Agents were Outstanding People
These and other similarly exacting tasks were not for ordinary people. Secret agents were an élite group capable of fulfilling some of the most stringent criteria ever required for service in times of war.
The SOE and its American equivalent, the Office of Strategic Services (OSS), were looking for individuals of unusual enterprise and toughness. Nerves, presence of mind, and alertness had to be of the highest order, for basically what was asked of agents was to set aside civilized instincts and even their own natural urge for survival.
Agents would have to cheat, lie, kill silently, perform acts of sabotage, use guns and explosives, keep their secrets when under torture, and face the very likely chance of an early, violent death.
Amy Thorpe, an American who worked for both the SOE and the OSS, aptly described an agent’s life when she wrote: ‘Life is but a stage on which to play. One’s role is to pretend and always to hide one’s true feelings.’
Women were not considered dangerous
In this most demanding of wartime professions, women had a certain natural advantage. They were believed to be less conspicuous than men and ordinary German soldiers seemed to believe that they were no real threat.
Women were very often used as couriers in the clandestine war in occupied Europe and formed relationships with Germans that combined sexual attraction with the task of extracting information from them without arousing suspicion.

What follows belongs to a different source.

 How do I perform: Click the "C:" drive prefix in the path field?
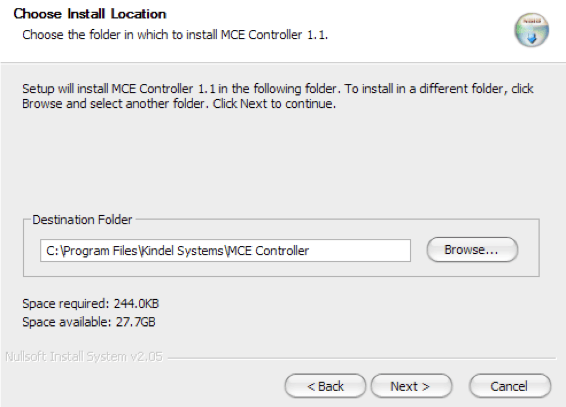tap(52, 250)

The Exploits of Virginia Hall
The German secret police, Gestapo, were not so easy to mislead. They knew perfectly well that the SOE and OSS were putting female agents into occupied territories and made huge efforts to find and capture them.
One such agent, Virginia Hall, an American who worked for both the SOE and the OSS, had an artificial foot which gave her a slight limp. The Gestapo knew all about it and were constantly on the lookout for a woman with this disability.
Posing as a New York Post reporter before December 1941, when the United States was still neutral, Hall slipped into occupied France to organize a network of SOE agents. Eventually, though, she aroused German suspicions and had to make a hurried exit back to Britain in 1943.
Virginia Hall in the American OSS
After she transferred to their service in 1944, the OSS tried to convince Hall that she was too easy to identify and told her she must change her appearance. They failed. The most Virginia Hall would do was to dye her brown hair greyish-black and bundle her slim figure in the full skirts, oversized blouses and sweaters typical of French peasant dress.
In this guise, she returned to France in 1944, carrying with her a suitcase containing a radio and forged identity papers. Hall organized, armed and trained some 300 agents for sabotage operations over the next six months.
Despite their best efforts, the Gestapo never caught Virginia Hall, and in the weeks after D-Day, the Allied invasion of northern France on June 6, 1944, she relayed 37 messages to London containing vital information about German troop movements.
Captured and Executed
Other women agents were not so lucky. British SOE agent Violette Szabo was captured and tortured by the Gestapo and afterwards executed at Ravensbruch concentration camp in 1945.
Seven women, including Andrée Borell, Diana Rowden, Vera Leigh, and Odette Churchill were captured, tortured and taken to Germany. None of them told the Gestapo anything.
Odette had the advantage of being married to another SOE agent, Peter Churchill, who persuaded their German captors that they were relatives of Winston Churchill, the British wartime prime minister. It was untrue, but because of it both Peter and Odette survived.
The others had no such defense. All of them subsequently died at Natzweiler concentration camp.
They were among a total of around 200 agents, over 42 percent of the total, who died in Germany, including Andrée Borell, Diana Rowden, and Vera Leigh.